Exercise -
Your job is to return every line in the data holding the string "Given".

-------- Provided material

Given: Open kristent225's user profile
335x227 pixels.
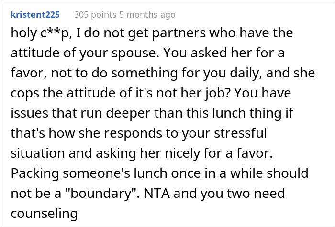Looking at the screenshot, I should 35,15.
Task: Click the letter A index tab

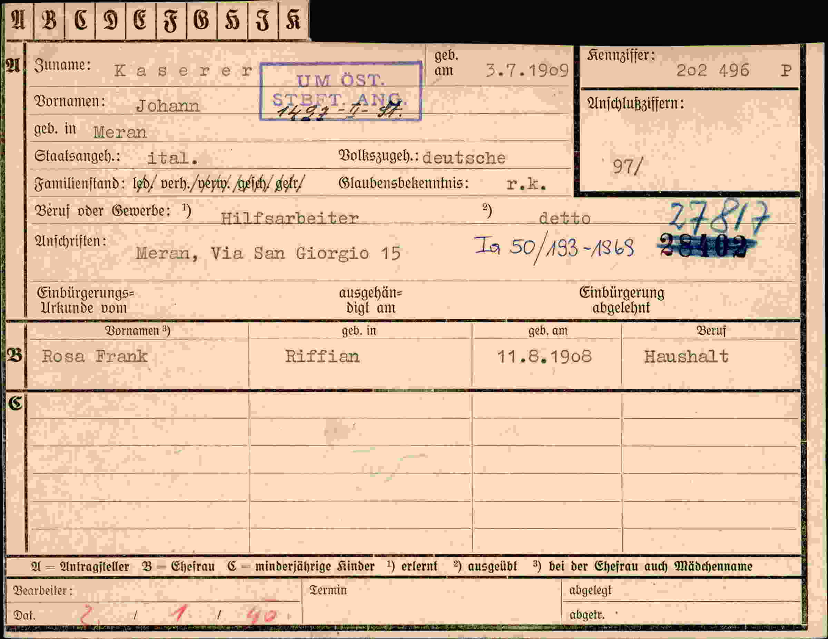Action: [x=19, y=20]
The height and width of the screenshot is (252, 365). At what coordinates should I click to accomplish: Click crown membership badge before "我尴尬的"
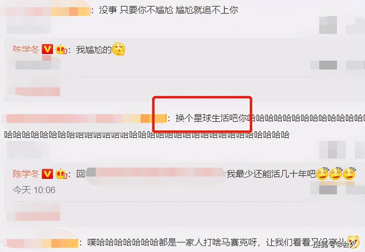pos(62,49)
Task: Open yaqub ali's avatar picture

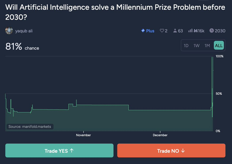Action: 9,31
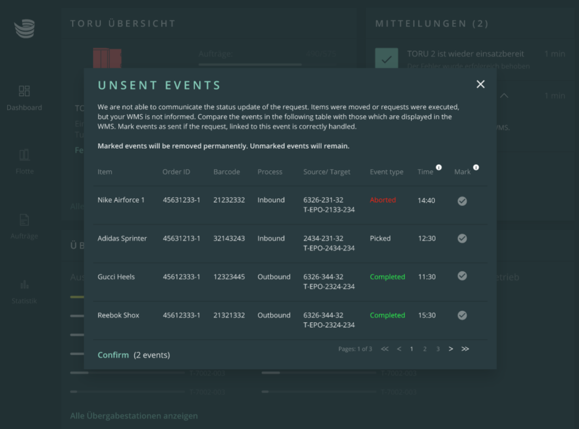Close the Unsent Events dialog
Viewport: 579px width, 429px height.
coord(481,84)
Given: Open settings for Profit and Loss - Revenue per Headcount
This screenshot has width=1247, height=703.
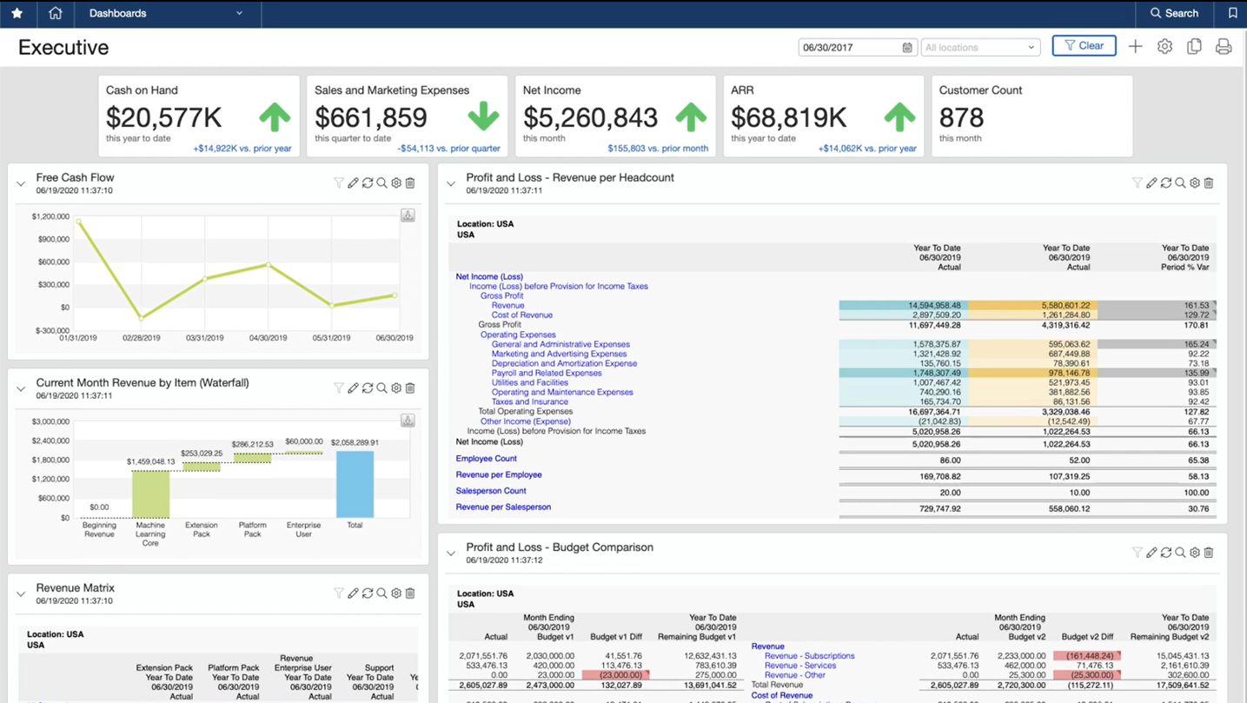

----------------

Response area -
Given: Open kristent225's user profile
Given: Open settings for Profit and Loss - Revenue per Headcount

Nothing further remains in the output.